More fund required for e-healthcare:

e-healthcare shows an immense potential within the fragile brick and mortar public healthcare infrastructure of India to catapult rural healthcare services, especially secondary and tertiary healthcare, to a different level altogether. Current data indicate that over 278 hospitals in India have already been provided with telemedicine facilities. 235 small hospitals including those in rural areas are now connected to 43 specialty hospitals. ISRO provides the hospitals with telemedicine systems including software, hardware, communication equipment and even satellite bandwidth. The state governments and private hospitals are now required to allocate adequate funds to further develop and improve penetration of Telemedicine facilities in India.

Issues with e-healthcare in India:

– Telemedicine will not be immune to various complicated legal, social, technical and consumer related issues.

- Some government doctors could feel that for e-healthcare they need to work extra hours without commensurate monetary compensation

- The myth created that setting up and running any e-healthcare facility is expensive, needs to be broken, as all the related costs can be easily recovered by a hospital through nominal charges to a large number of patients, who will be willing to avail e-healthcare facilities, especially from distant parts of India.

- Inadequate and uninterrupted availability of power supply could limit proper functioning of the e-healthcare centers.

- High quality of telemedicine related voice and data transfer is of utmost importance. Any compromise in this area could have a significant impact on the treatment outcome of a patient.

- Lack of trained manpower for e-healthcare services needs to be addressed quickly by making it a part of regular medical college curriculum, just as the University of Queensland in Australia has it for their Graduate Certificate in e-Healthcare (GCeH). A pool of competent professionals for e-healthcare services in the country will be a step in the right direction.
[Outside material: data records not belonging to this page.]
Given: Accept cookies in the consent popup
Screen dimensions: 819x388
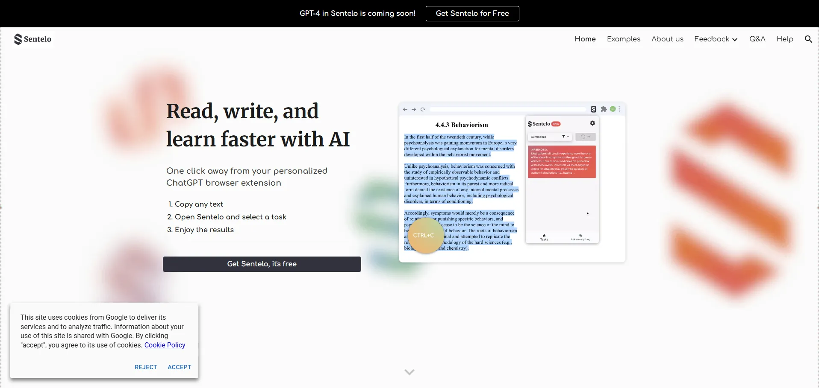Looking at the screenshot, I should pyautogui.click(x=179, y=367).
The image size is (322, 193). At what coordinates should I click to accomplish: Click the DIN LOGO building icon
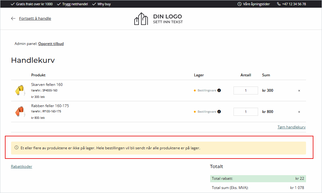tap(141, 19)
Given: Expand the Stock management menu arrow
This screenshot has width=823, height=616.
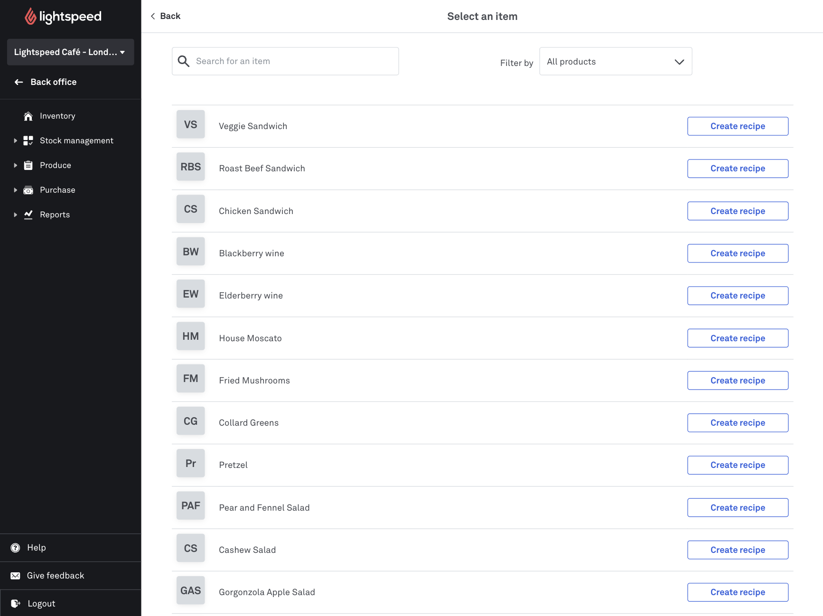Looking at the screenshot, I should 16,140.
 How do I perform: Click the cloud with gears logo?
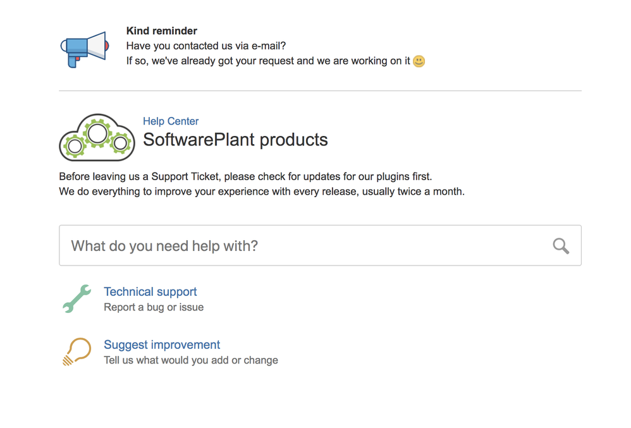[x=97, y=138]
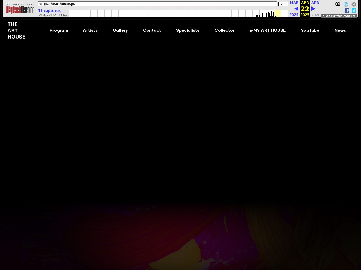Share capture on Facebook

347,10
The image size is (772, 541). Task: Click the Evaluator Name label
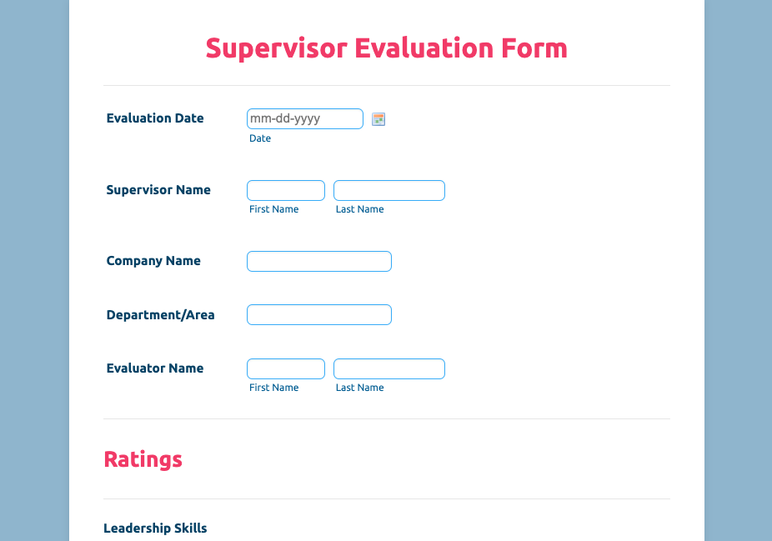(155, 368)
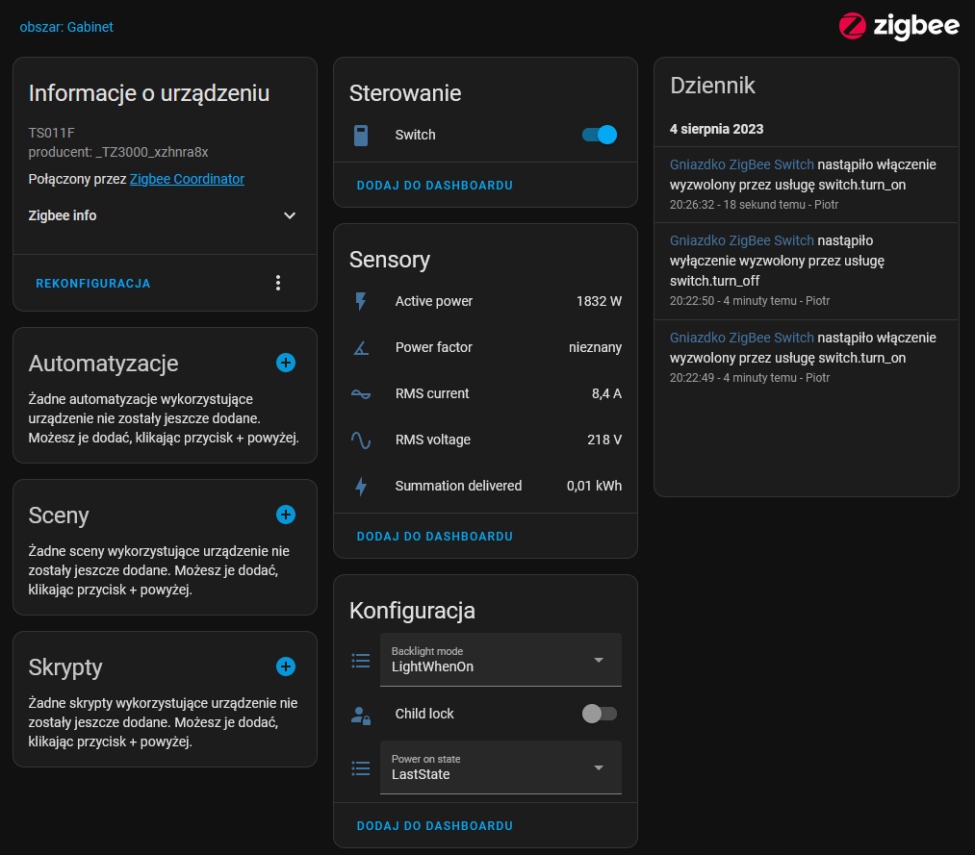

- Reimbursement procedure of e-healthcare treatment costs by the medical insurance companies needs to be effectively addressed.

Conclusion:

For an integrated and sustainable healthcare delivery model covering the entire population of the country, a robust e-healthcare strategy is absolutely essential.  Three critical success factors for e-Healthcare initiatives may be considered as follows:

  1. A comprehensive government policy
  2. Increasing level of literacy
  3. Power and telecommunications infrastructure

Unlike common perception, for greater effectiveness and better acceptance of any sustainable e-healthcare service project, the focus should be the same or rather a little more on non-technological areas like consumer mindset and competent healthcare providers than technological factors such as biomedical engineering or information technology.
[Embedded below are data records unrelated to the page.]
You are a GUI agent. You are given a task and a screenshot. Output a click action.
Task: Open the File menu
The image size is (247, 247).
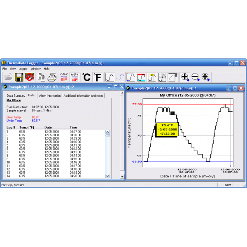pos(5,69)
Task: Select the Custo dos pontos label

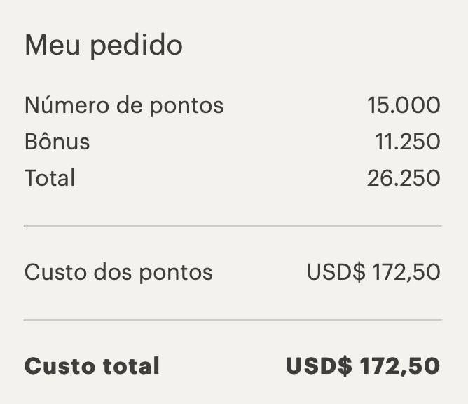Action: [118, 272]
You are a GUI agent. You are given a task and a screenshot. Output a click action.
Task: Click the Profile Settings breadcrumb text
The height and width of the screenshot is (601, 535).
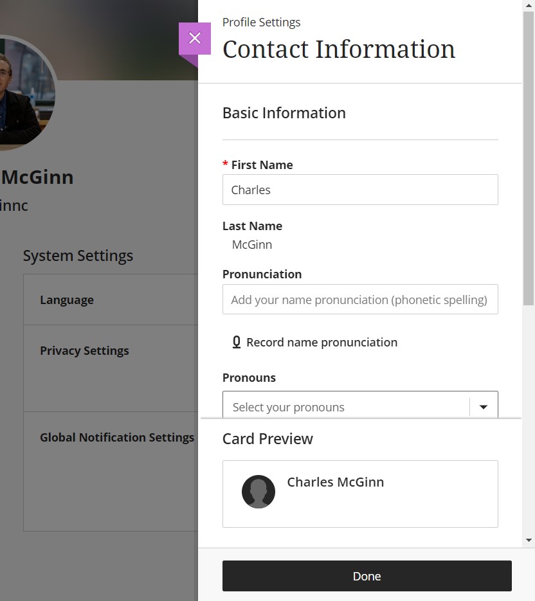262,22
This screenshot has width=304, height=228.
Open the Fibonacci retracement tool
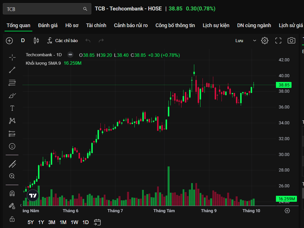click(x=12, y=83)
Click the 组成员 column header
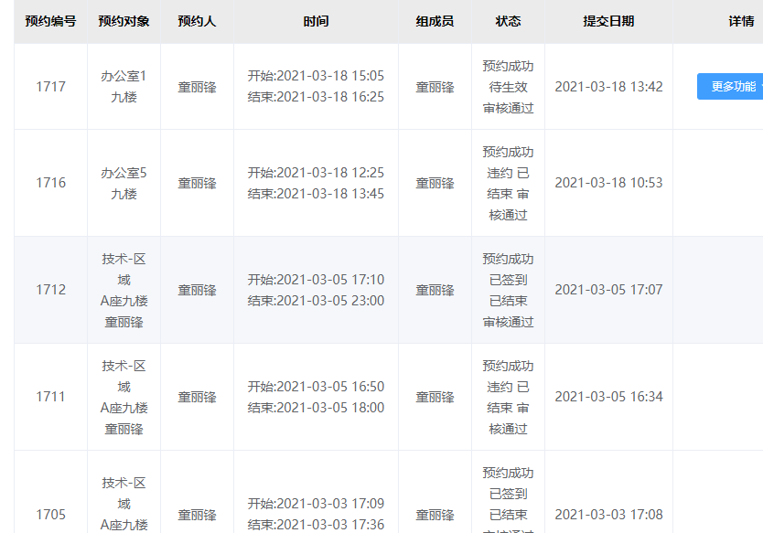Viewport: 763px width, 533px height. (435, 21)
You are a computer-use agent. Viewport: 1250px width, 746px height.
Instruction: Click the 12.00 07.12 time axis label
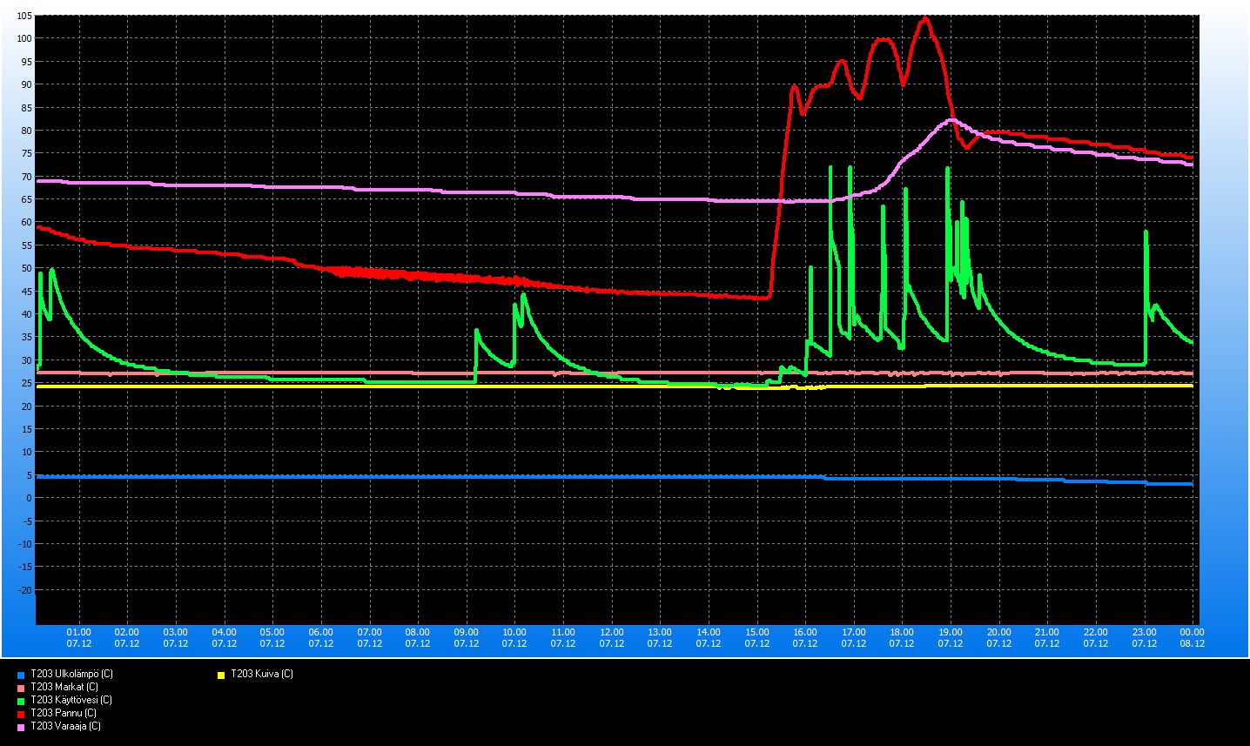[x=611, y=638]
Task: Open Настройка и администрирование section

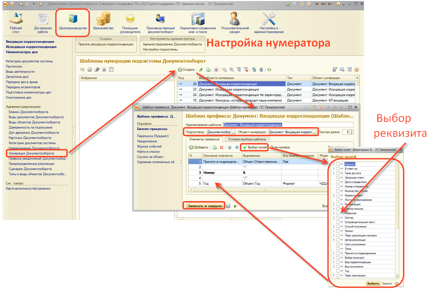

A very large rural population of India living in remote areas could get access to affordable and quality health related services through e-healthcare facilities, which, I reckon, should be made to play a very special and critical role to address the healthcare needs of the common man. With its gradually increasing coverage, it is imperative that required regulatory standards and guidelines for e-healthcare are put in place across the country, sooner. Technological expertise to make e-healthcare successful is already available in India. The pioneering role that ISRO has been playing in this field is still not known to many.
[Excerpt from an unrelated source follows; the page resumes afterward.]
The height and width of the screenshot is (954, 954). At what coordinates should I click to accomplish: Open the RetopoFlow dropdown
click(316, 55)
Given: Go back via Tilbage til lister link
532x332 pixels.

Thus, to make e-healthcare successful, the country needs to create an appropriate groundswell for the same. All powerful and effective ‘Fourth Estate’ of the country should demonstrate greater interest to initiate a healthy discussion on e-healthcare by all stakeholders and play the role of a facilitator to ensure access to quality and affordable healthcare to all the people of India.

By: Tapan J Ray

Disclaimer: The views/opinions expressed in this article are entirely my own, written in my individual and personal capacity. I do not represent any other person or organization for this opinion.